Saw this limit relation in a paper, but I can't seem to prove it: \begin{equation} \mathbb{E}(X^2) = \lim_{t \rightarrow 0} \frac{2}{t^2} [\mathbb{E}_X(e^{tX})-1] \end{equation}
I might be missing something basic, but does anyone know how? Not sure if we need to assume $\mathbb{E}(X)=0$ here too.
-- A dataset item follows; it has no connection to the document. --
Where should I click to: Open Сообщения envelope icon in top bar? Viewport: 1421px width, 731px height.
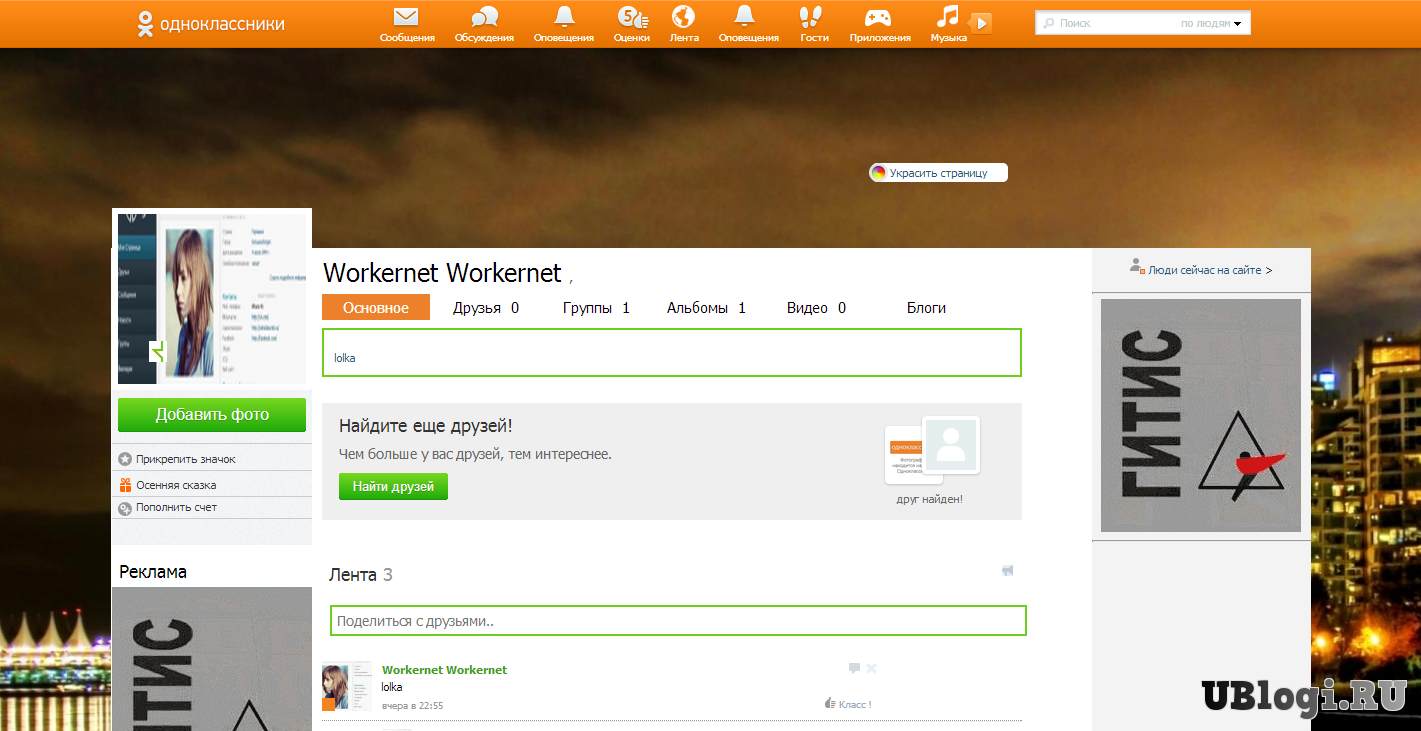coord(406,18)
$$ e^{tX} = 1 + tX + \frac{t^2 X^2} 2 + \frac{t^3 X^3} 6 + \frac {t^4 X^4}{24} + \frac{t^5 X^5}{120} + \cdots $$ $$ e^{tX} - 1 = tX + \frac{t^2 X^2} 2 + \frac{t^3 X^3} 6 + \frac {t^4 X^4}{24} + \frac{t^5 X^5}{120} + \cdots $$ \begin{align} \operatorname{E}(e^{tX} - 1) & = \operatorname{E}\left( tX + \frac{t^2 X^2} 2 + \frac{t^3 X^3} 6 + \frac {t^4 X^4}{24} + \frac{t^5 X^5}{120} + \cdots \right) \\[10pt] & = \operatorname{E} \left( \frac{t^2 X^2} 2 + \frac{t^3 X^3} 6 + \frac {t^4 X^4}{24} + \frac{t^5 X^5}{120} + \cdots \right) \text{ if } \operatorname{E}(X)=0 \\[10pt] \frac 2 {t^2} \operatorname{E}(e^{tX} - 1) & = \operatorname{E} \left( X^2 + \frac{t X^3} 3 + \frac {t^2 X^4}{12} + \frac{t^3 X^5}{60} + \cdots \right) \text{ if } \operatorname{E}(X) = 0. \end{align} I think L'Hopital's rule could also be used.